I was putting my phone on the charger so that I could slip into an exhausted and well-earned sleep when I saw that I had a new email. The subject was just “SCOREBOARD” and the address was a one-time-use burner email. Part of me wanted to wait until morning to read it. I could still feel a pain in my left shoulder from the memory of the amputation. It was like my body couldn’t rectify what happened with what the reality now was. It was like a reverse phantom pain, like my brain knew it was supposed to not feel it there anymore, but it was there all the same. I sighed and opened the email. It didn’t look like it was from the gamerunners.
“Do you know history? Do you know Charles Tibbideau? Have you seen the scoreboard? Do you think you can win? Are you going to take the bread out of my mouth? Let’s meet to discuss this. Let’s get coffee. Let’s get dinner. Let’s eat bread. Are your woes gone yet? What three letters would you enter on the scoreboard?
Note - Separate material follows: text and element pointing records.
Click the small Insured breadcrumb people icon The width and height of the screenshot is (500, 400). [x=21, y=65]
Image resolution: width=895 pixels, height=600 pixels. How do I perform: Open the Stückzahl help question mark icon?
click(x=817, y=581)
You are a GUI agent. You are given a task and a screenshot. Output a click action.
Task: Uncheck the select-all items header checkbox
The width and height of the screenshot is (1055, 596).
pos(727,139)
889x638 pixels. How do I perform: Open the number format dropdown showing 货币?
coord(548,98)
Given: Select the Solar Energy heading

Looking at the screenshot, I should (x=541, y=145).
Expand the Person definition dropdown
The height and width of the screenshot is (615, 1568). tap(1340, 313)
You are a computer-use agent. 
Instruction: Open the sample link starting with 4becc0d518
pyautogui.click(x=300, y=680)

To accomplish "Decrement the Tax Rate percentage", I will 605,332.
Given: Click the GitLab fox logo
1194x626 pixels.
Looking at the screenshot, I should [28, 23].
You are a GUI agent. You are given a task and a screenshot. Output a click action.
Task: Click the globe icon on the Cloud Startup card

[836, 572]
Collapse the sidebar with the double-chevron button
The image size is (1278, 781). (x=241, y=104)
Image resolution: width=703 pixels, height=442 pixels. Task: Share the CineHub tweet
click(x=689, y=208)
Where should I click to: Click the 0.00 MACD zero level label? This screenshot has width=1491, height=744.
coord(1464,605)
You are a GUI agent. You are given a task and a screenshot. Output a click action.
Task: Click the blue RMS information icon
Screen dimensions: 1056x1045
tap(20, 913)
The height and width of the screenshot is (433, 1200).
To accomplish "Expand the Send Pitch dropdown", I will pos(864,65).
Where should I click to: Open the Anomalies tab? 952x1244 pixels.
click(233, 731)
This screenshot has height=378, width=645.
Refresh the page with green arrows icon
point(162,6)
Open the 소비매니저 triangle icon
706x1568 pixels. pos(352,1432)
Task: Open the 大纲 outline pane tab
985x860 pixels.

What if I just unplug it so we have to start from the beginning? Would you still take the bread out of my mouth again? What do they have on you? Who did they kill? Who will they kill again? What do you want with me? What will happen to me? What will happen to me? What the fuck will happen to me? Skip the voice recorder. Tuesday 5:30pm” and then the name of a local coffeeshop, followed by the signature: CANNONBALL.
I had no idea what to make of this. This was clearly another player. I didn’t tell anyone that I was playing the game so no one else would have contacted me about WOE.BEGONE. How did this person get my email address? Did he get it from the gamerunners? Why would they give it to him? And what was up with this screed. It sounded almost like Qanon nonsense at points. I didn’t know if he was speaking in coded language on purpose or if WOE.BEGONE had just completely fried his brain. I wouldn’t be surprised if it had.
I had a lot of reading to do to try to figure out what was going on in this email. I’d start with the easy keywords. But one thing stood out to me:
WOE.BEGONE has a scoreboard. And I was winning.